By Mary Clare Jalonick

Associated Press

Published: Tuesday, Feb. 25 2014 1:47 p.m. MST

This Feb. 27, 2013 file photo shows first lady Michelle Obama and Food Network chef Rachel Ray discussing lunches with students from the Eastside and Northside Elementary Schools in Clinton, Miss.

Rogelio V. Solis, Associated Press

Enlarge photo»

WASHINGTON — Even the scoreboards in high school gyms will have to advertise only healthy foods under new rules announced Tuesday by the Obama administration.

Promotion of sugary drinks and junk foods around campuses during the school day will be phased out under the rules, intended to ensure that such marketing is brought in line with health standards that already apply to school foods.

That means a scoreboard at a high school football or basketball game eventually wouldn't be allowed to advertise Coca-Cola, for example, but it could advertise Diet Coke or Dasani water, which is also owned by Coca-Cola Co. Same with the front of a vending machine. Cups, posters and menu boards which promote foods that don't meet the standards would also be phased out.

Ninety-three percent of such marketing in schools is related to beverages, and many soda companies already have started to transition their sales and advertising in schools from sugary sodas and sports drinks to their own healthier products. Still, companies are spending $149 million a year on marketing to kids in schools, according to USDA.

The proposed rules are part of first lady Michelle Obama's Let's Move initiative to combat child obesity, which is celebrating its fourth anniversary this week. Mrs. Obama and Agriculture Secretary Tom Vilsack announced the new rules at a White House event.

"The idea here is simple — our classrooms should be healthy places where kids aren't bombarded with ads for junk food," the first lady said. "Because when parents are working hard to teach their kids healthy habits at home, their work shouldn't be undone by unhealthy messages at school."

The rules also would allow more children access to free lunches and ensure that schools have wellness policies in place.

The proposed rules come on the heels of USDA regulations that are now requiring foods in the school lunch line to be healthier.

Rules set to go into effect next school year will make other foods around school healthier as well, including in vending machines and separate "a la carte" lines in the lunch room. Calorie, fat, sugar and sodium limits will have to be met on almost every food and beverage sold during the school day at 100,000 schools. Concessions sold at afterschool sports games would be exempt.

The healthier food rules have come under fire from conservatives who think the government shouldn't dictate what kids eat — and from some students who don't like the healthier foods.

At the White House event, Mrs. Obama defended herself against critics, saying that "I didn't create this issue."

"This new approach to eating and activity is not just a fad, and it's not just a movement," she said. "Nowhere is this more clear than in our schools."

Aware of the backlash, the USDA is allowing schools to make some of their own decisions on what constitutes marketing and asking for comments on some options.
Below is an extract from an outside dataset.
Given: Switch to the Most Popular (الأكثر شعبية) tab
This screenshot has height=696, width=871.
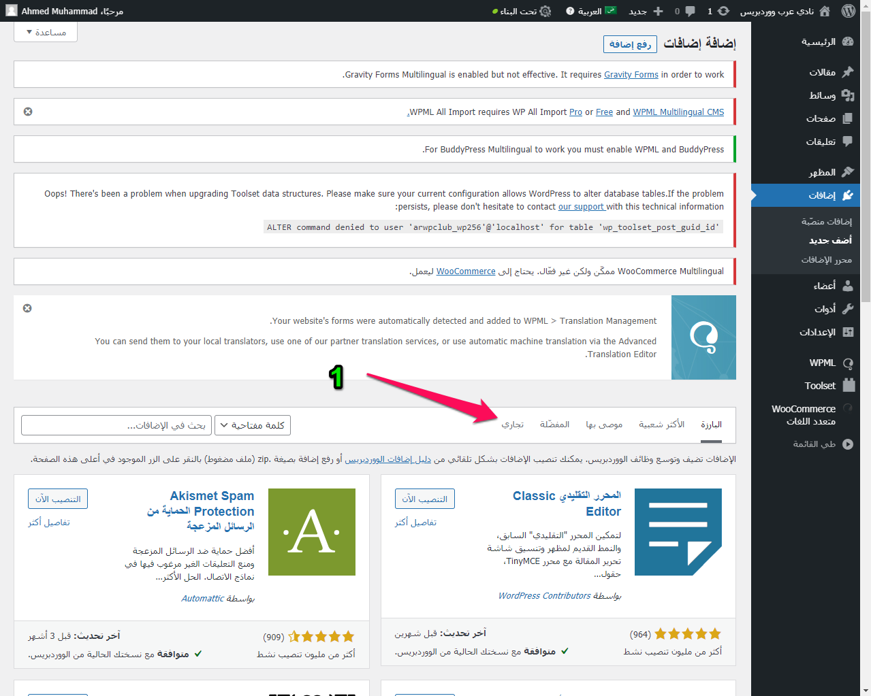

For example, the proposal asks for comments on initiatives like Pizza Hut's "Book It" program, which coordinates with schools to reward kids with pizza for reading.

Rules for other school fundraisers, like bake sales and marketing for those events, would be left up to schools or states.

Off-campus fundraisers, like an event at a local fast-food outlet that benefits a school, still would be permitted. But posters advertising the fast food may not be allowed in school hallways. An email to parents — with or without the advertising — would have to suffice. The idea is to market to the parents, not the kids.

The rule also makes allowances for major infrastructure costs — that scoreboard advertising Coca-Cola, for example, wouldn't have to be immediately torn down. But the school would have to get one with a healthier message the next time it was replaced.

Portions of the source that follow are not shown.